MIKE GORDON & LEO KOTTKE: SIXTY SIX STEPS (RCA '05)

There is something incredibly zen about a hammock: a delicate balance, suspended relaxation. Leo Kottke and Mike Gordon mesh together guitar, bass, and percussion on their new album Sixty Six Steps to build a musical hammock - a swaying, easy, drowsy nap of an album that, while no balm for these troubling times, melts our stress and worry away with musical margaritas and the rhythmic tide.

This is the second go-around for this duo, and more and more it seems that these musicians were made for each other. Like the wacky two-headed monster from Sesame Street, they are locked together, flinging noises at each other until they arrive in the middle, making a single thought, a word, a phrase, sweet music. Both musicians are technically advanced and yet, here, cerebral interplay takes a backseat to just making something worth listening to. Ostensibly, the music flows from Kottke’s guitar with all sounds and vocals seeming to emanate from his strings, deliberately plucked with each spoken, sung, or played syllable enunciated perfectly. As the album moves on, there is no center; songs and notes flow together. You stop worrying about who is Tweedle Dee and who is Tweedle Dum, and then you just stop worrying altogether.

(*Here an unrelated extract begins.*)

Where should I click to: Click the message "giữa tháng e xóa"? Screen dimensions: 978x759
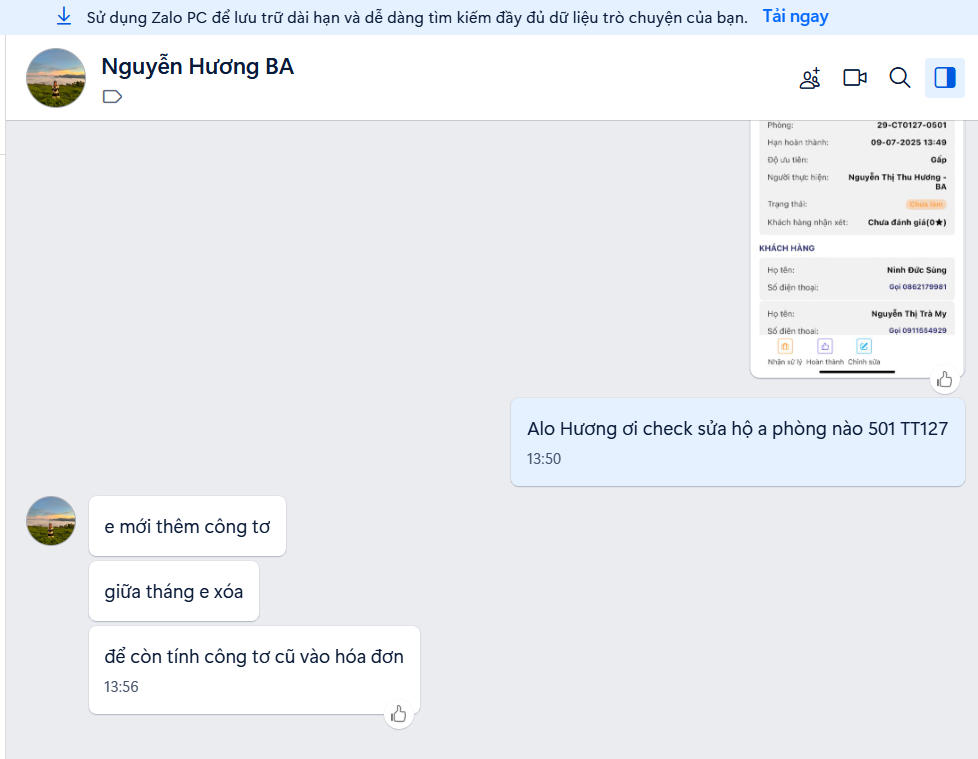coord(173,591)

The disc splits evenly three ways – songs written by Gordon, songs written by Kottke, and covers. The opening track is an instrumental take on Pete Seeger’s “Living In the Country,” which sees waves of guitar flowing out to sea and then the tide returning with Gordon’s undertow. This is followed by Mike’s “The Grind,” which in recounting a lifelong wish to live “off the grid,” sets the tone for this 14-track island vacation. In this way, there is an implicit “concept album” feel to the disc, a kind of “No worries, Mon” mantra that bubbles up through the guitar twangs and beefy bass. The delicious cover of the Aerosmith classic “Sweet Emotion” is a perfect embodiment of this. The pair has sort of defanged this of its Aerosmithness, sanding down the Tyler/Perry edges of grit and sexuality and turning it into a lulling, plucky masterpiece. You may not hear a better cover song this year.

It isn’t until track 11 that a minor key makes its presence felt, with Kottke’s short, bluesy, relatively downtrodden “From Spink to Correctionville” momentarily interrupting the listener’s nap. This is quickly wiped from mind with track 12: “Yamar,” the Mike Gordon staple from his Phish days and a regular in the repertoire of Gordon/Kottke from their live show in their first go-around.

In Sixty Six Steps and in this collaboration in general, Mike Gordon once again has the Midas touch. It appears that every project he embarks upon is destined for greatness, whether it is a continuing engagement like his relationship with Leo, playing Uncle Mike to Lil’ Joe and Marco’s Duo, or just a one-off sit-in in a rock club with just about anyone and everyone. He continues to show off the impressive balance between making a true-to-self artistic statement and playing music that just plain kicks ass. In this light, the inclusion of “Yamar” feels less like reaching back to his past achievements (and the ticket/album buyers associated with them) than it does an overt statement of rebirth and redefinition. “I am Gordo, hear me roar!”

In the Venn diagram of their lives, the overlapping region of Gordon and Kottke’s circles is a quirky, amiable weirdness held down by a simple, cozy musicality. It is a place I could spend a lot of time. Now back to that nap.

Aaron Stein
JamBase | New York
Go See Live Music!

http://www.mike-gordon.com

[Published on: 7/27/05]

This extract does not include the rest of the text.